Hunting your Zebra: How to Profile Your Perfect Prospect
A Zebra, explains Jeff Koser on a recent episode of the Predictable Revenue Podcast, is more than a zoo animal. Jeff and his company, Zebrafi, chose this African equine to be their moniker because it’s so easily recognizable that even a child can point it out with no mistake. It’s visible and identifiable. It represents the perfect prospect for your business.
Jeff built his whole business around the idea of the Zebra. How to identify it, validate it, how to build a business case using it, how to sell to it, and how to make sure the business case is achieved once the Zebra has been sold to. He even co-authored the award-winning book on it: Selling to Zebras: How to Close 90% of the Business your Pursue Faster, More Easily, and More Profitably.
The Zebra is the foundation for everything else. Marketing, business development, customer success all rely on your company having an in-depth understanding of your Zebra. We asked Jeff how to find ours.
THAT’S NOT A ZEBRA, THAT’S A HORSE
So many tech companies don’t find their perfect prospect, Jeff maintains, because they start in the wrong place. Especially in the case of startups or companies with new products/features, founders and leaders are so proud of and excited about what they’ve created that they want to lead with that. They fall into the trap of thinking product-first.
The problem with that is, to put it bluntly, prospects don’t care. They’re business executives and they want to buy something that solves business problems, not some laundry list of capabilities your product has. They don’t want to hear about the complicated technology you’ve built, they want to know what economic value or opportunity you can provide them.
If you’re starting with your product instead of the problems you can solve, you’ll end up trying to (and sometimes managing to) sell to the wrong customers. That’s a drain on your sales reps, sales management, sales operations, and sales enablement.
And closing the wrong customers can be a real headache for customer success, account management, and your reputation as a company or brand. Instead, interview your customers to find out why they bought from you – what problems they had that you solved – and start there.
DEFINE YOUR ZEBRA
Jeff breaks the Zebra down into 7 attributes: Company, Operations, Power, Funding, Value, Technology, and Service. Let’s break it down.
Company
- You’re not just looking for demographics here, but the culture of the companies you want to work with. What type of companies do you work with best? Where do you do well? What type of culture aligns best with what you do?

= Supplied material =
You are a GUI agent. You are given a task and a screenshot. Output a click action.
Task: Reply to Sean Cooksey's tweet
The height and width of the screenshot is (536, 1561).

= Challenges =
[A] According to the Zebra article, into how many attributes does Jeff Koser break the Zebra, and what are they?
[B] Please repeat the passage of the Zebra article from "If you’re starting" up to and including "and sales enablement.".

= The replies =
[A] Seven: Company, Operations, Power, Funding, Value, Technology, and Service.

[B]
If you’re starting with your product instead of the problems you can solve, you’ll end up trying to (and sometimes managing to) sell to the wrong customers. That’s a drain on your sales reps, sales management, sales operations, and sales enablement.